• _AIM OF THE TASK_: Could you pull out, word for word, the stretch of the data from the line containing "Given: Open the settings gear icon" through the end of the data, including both ends and leaving out the pictures?
======== MATERIAL PROVIDED
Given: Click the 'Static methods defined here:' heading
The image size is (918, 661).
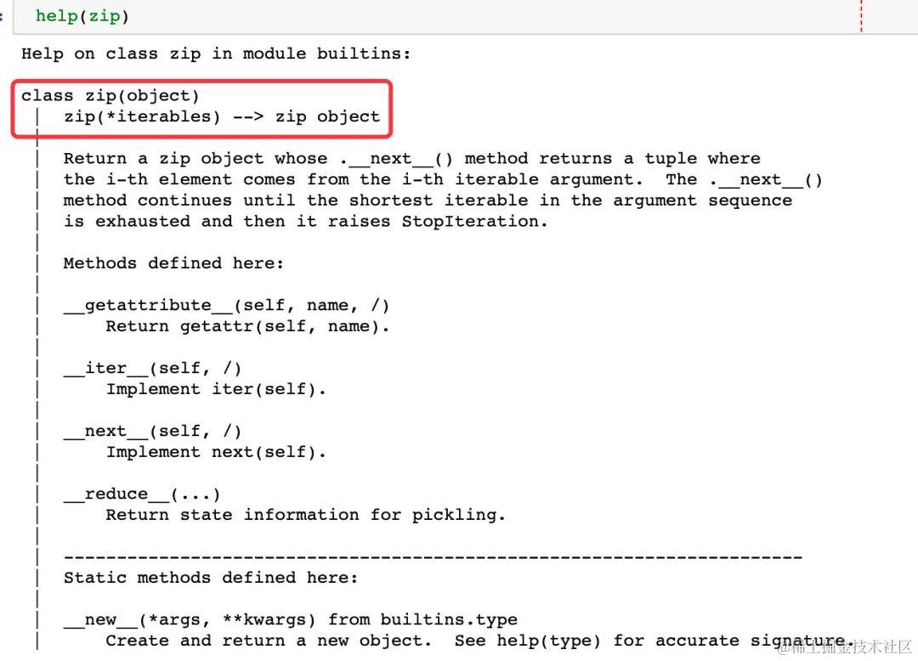Looking at the screenshot, I should click(210, 578).
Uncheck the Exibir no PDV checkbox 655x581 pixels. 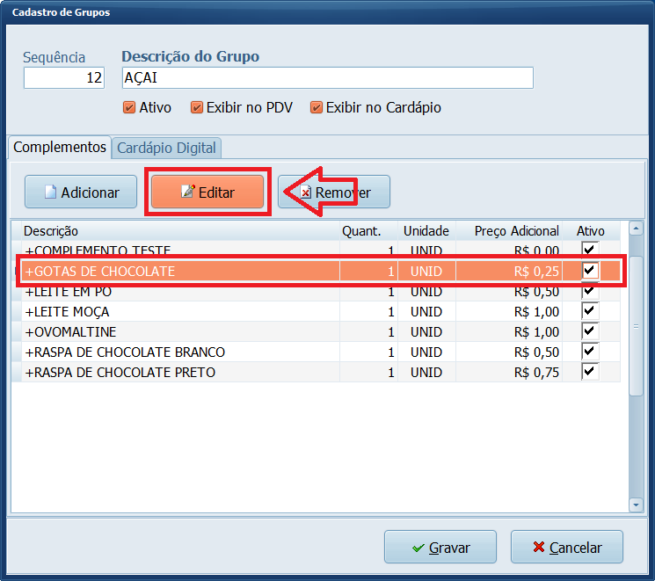[197, 108]
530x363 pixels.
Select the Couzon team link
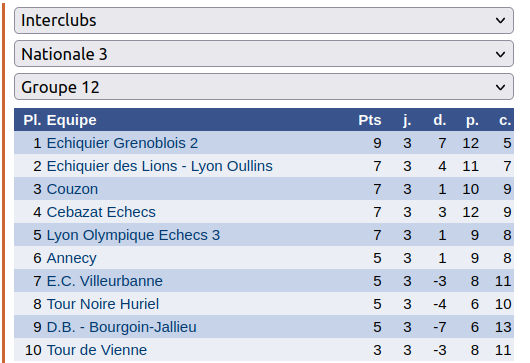[72, 189]
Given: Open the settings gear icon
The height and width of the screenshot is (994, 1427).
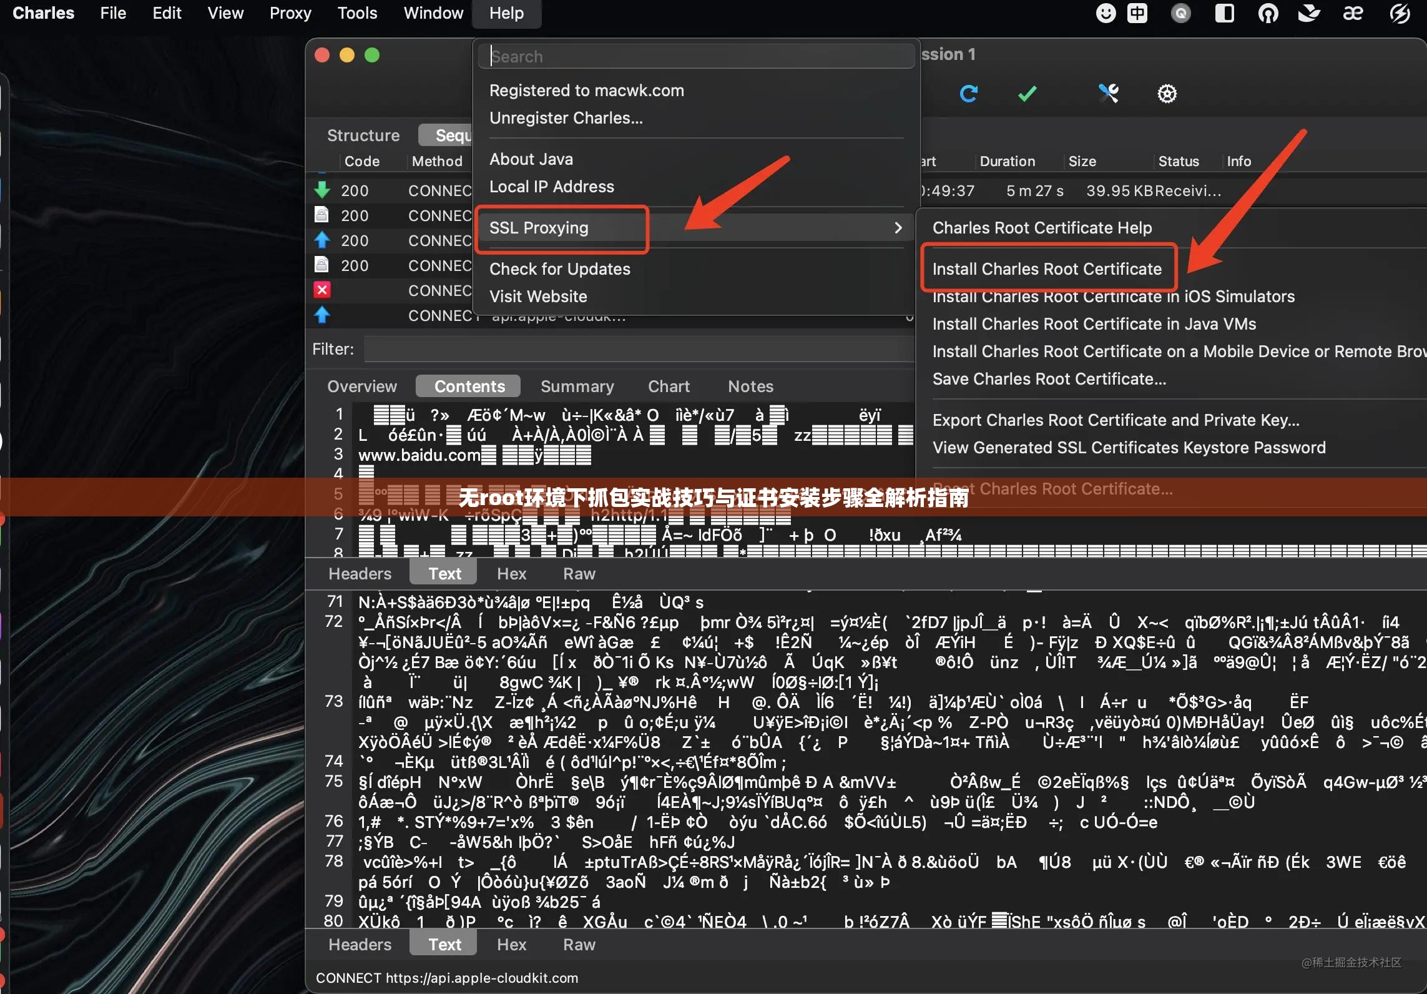Looking at the screenshot, I should 1167,94.
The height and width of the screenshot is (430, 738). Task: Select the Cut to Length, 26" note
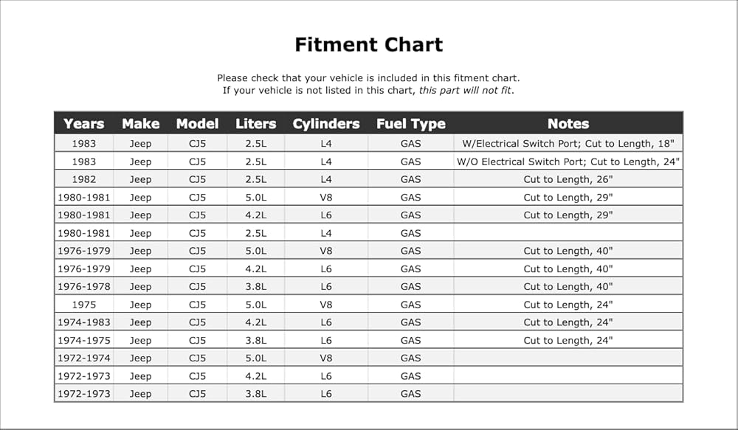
================
• _SOLVED EXERCISE_:
Given: Open the settings gear icon
The height and width of the screenshot is (994, 1427).
Looking at the screenshot, I should 1167,94.
The height and width of the screenshot is (430, 738). Task: Select the Cut to Length, 26" note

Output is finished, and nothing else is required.